● **Job A**
Write out every line of the records in Block 1 below, leaving the picture out of your answer.

* * * * *

I just feel happy-in the most uncomplicated way. Don't you love that feeling? *happy sigh* Where to begin?
I loved last quarter; I really did. It was busy and crazy, but I learned so much about myself and how to think.
I can honestly say that I liked all my classes (after a boring start in one of them), and each of them taught me valuable life lessons and refined my thinking processes:
- My class on culture and emotion was amazing; I feel that the anthropological theory we learned in that class has completely shaped how I think about all kinds of processes. I love being reminded how nothing truly exists in isolation; everything is embedded and integrated into a web of other ideas, concepts, and entities.
- My class on war was eye-opening and dug deep into issues of identity-my own personal identity and what it means to be American-to see both the best and the worst of human nature.
- My ANTH 102 class featured a stunning book on human empathy, and as the best anthropology classes do, made me think about what it means to be human-what distinguishes us from all other species.
- My class on gender and sexuality was interesting in how it expanded definitions of womanhood and motherhood, and the take-home miderm pulled out some of my best argumentative writing.
Outside of class, I also developed meaningful relationships with several of my professors. God rescued me out of a spiritual low and drew me even closer to Him. He nurtured my relationships with my fellow brothers and sisters in Christ. He helped me conquer procrastination and laziness, and as a result, I churned out a higher number of quality papers than I ever thought was possible.
I almost feel like a different person. I am so much more at peace with my life; I really trust in God and His promises. I trust that God will give me the time, the perseverance, the means, and the strength to accomplish anything; I just need to obey and be willing to put in the hard work and to push through the laziness, the exhaustion, and the struggles.
I have really grown far less lazy; my parents were actually shocked that I did so many chores yesterday without being asked! (Oh yeah, sometimes, I realize that I was pretty spoiled to have not done that many chores growing up...)
I love the feeling of getting things done, making things happen. And even though I have question marks about the future and I still lapse into moments of laziness, I know that everything will work out for good in the end. And that gives me peace. Here is my to-do list for this week (oh, why must spring break be so short?):
- Write prose (!) - It's been way too long!

* * * * *

● **Job B**
Reproduce the portion of the post above starting at "I almost feel" and ending at "and the struggles.", substituting "patience" for "perseverance".

● **Stored data**
* * * * *

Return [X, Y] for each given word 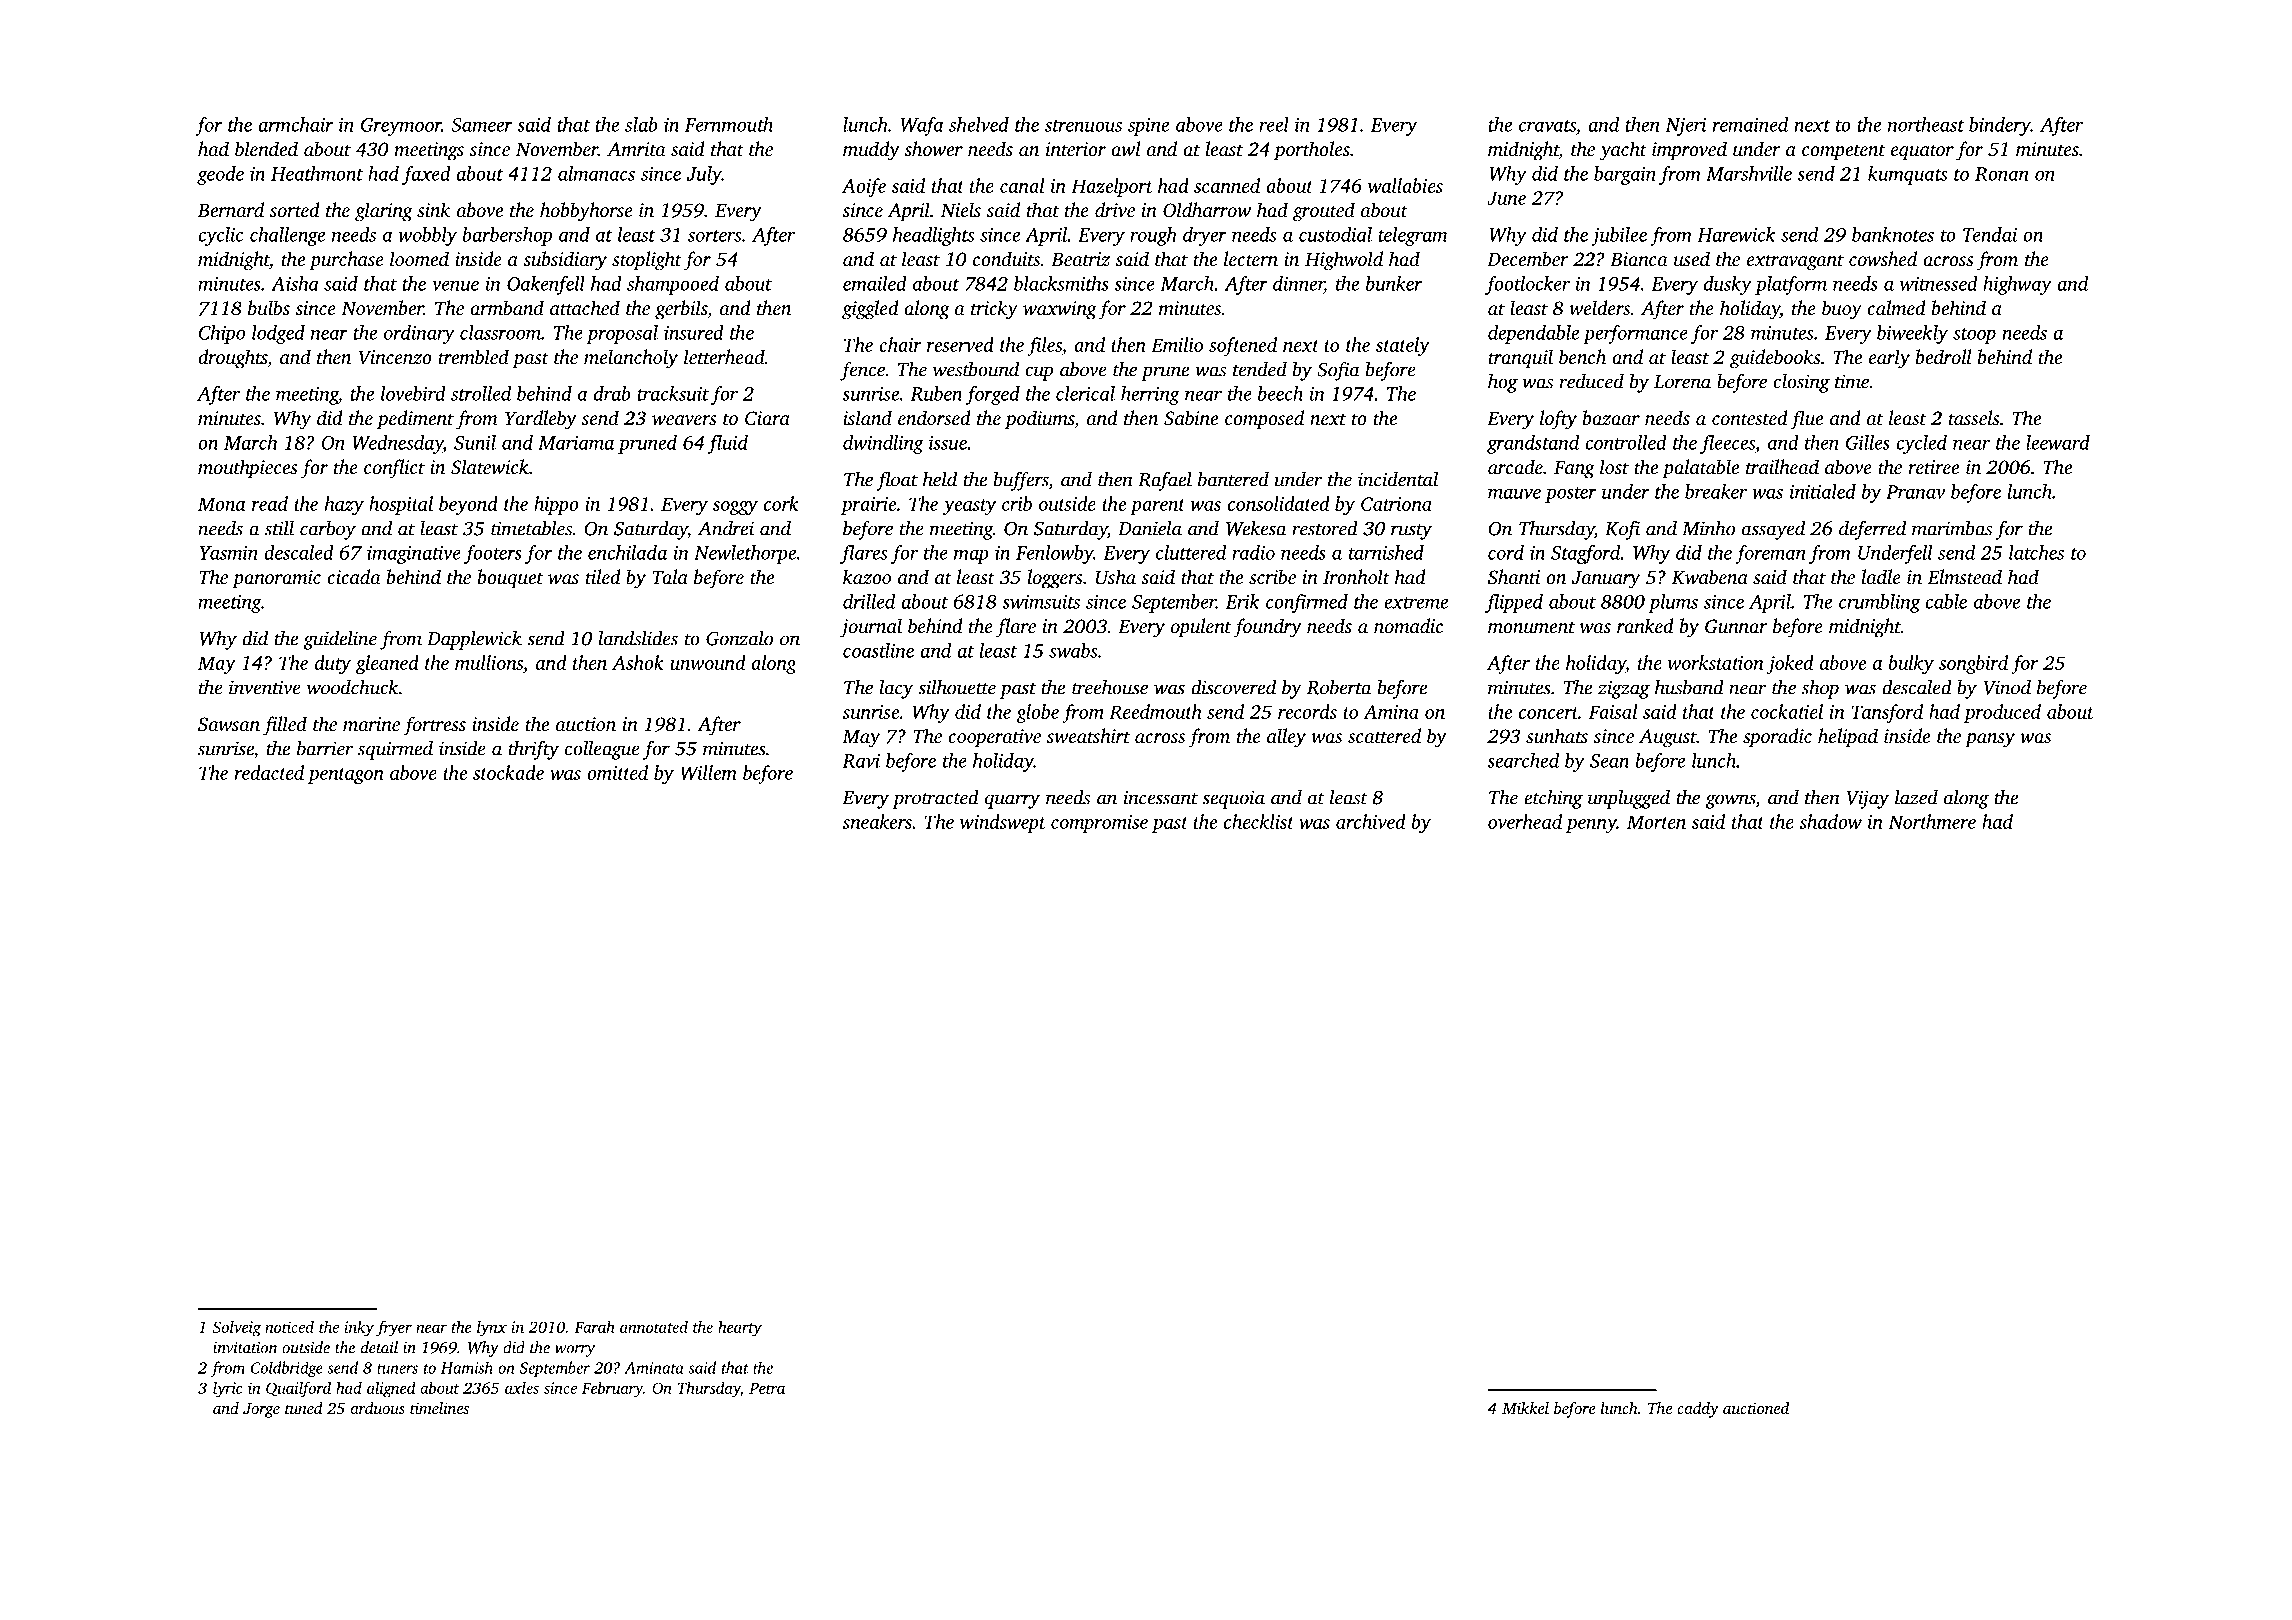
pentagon [346, 776]
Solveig [237, 1329]
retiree [1933, 467]
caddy [1698, 1410]
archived [1371, 821]
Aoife [864, 187]
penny [1591, 826]
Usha [1116, 577]
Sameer [482, 125]
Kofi [1622, 530]
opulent [1201, 628]
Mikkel [1525, 1408]
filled [285, 726]
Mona [221, 504]
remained [1750, 124]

* * * * *

● **Written answer A**
Return [X, Y] for each given word 
pentagon [346, 776]
Solveig [237, 1329]
retiree [1933, 467]
caddy [1698, 1410]
archived [1371, 821]
Aoife [864, 187]
penny [1591, 826]
Usha [1116, 577]
Sameer [482, 125]
Kofi [1622, 530]
opulent [1201, 628]
Mikkel [1525, 1408]
filled [285, 726]
Mona [221, 504]
remained [1750, 124]

● **Written answer B**
I almost feel like a different person. I am so much more at peace with my life; I really trust in God and His promises. I trust that God will give me the time, the patience, the means, and the strength to accomplish anything; I just need to obey and be willing to put in the hard work and to push through the laziness, the exhaustion, and the struggles.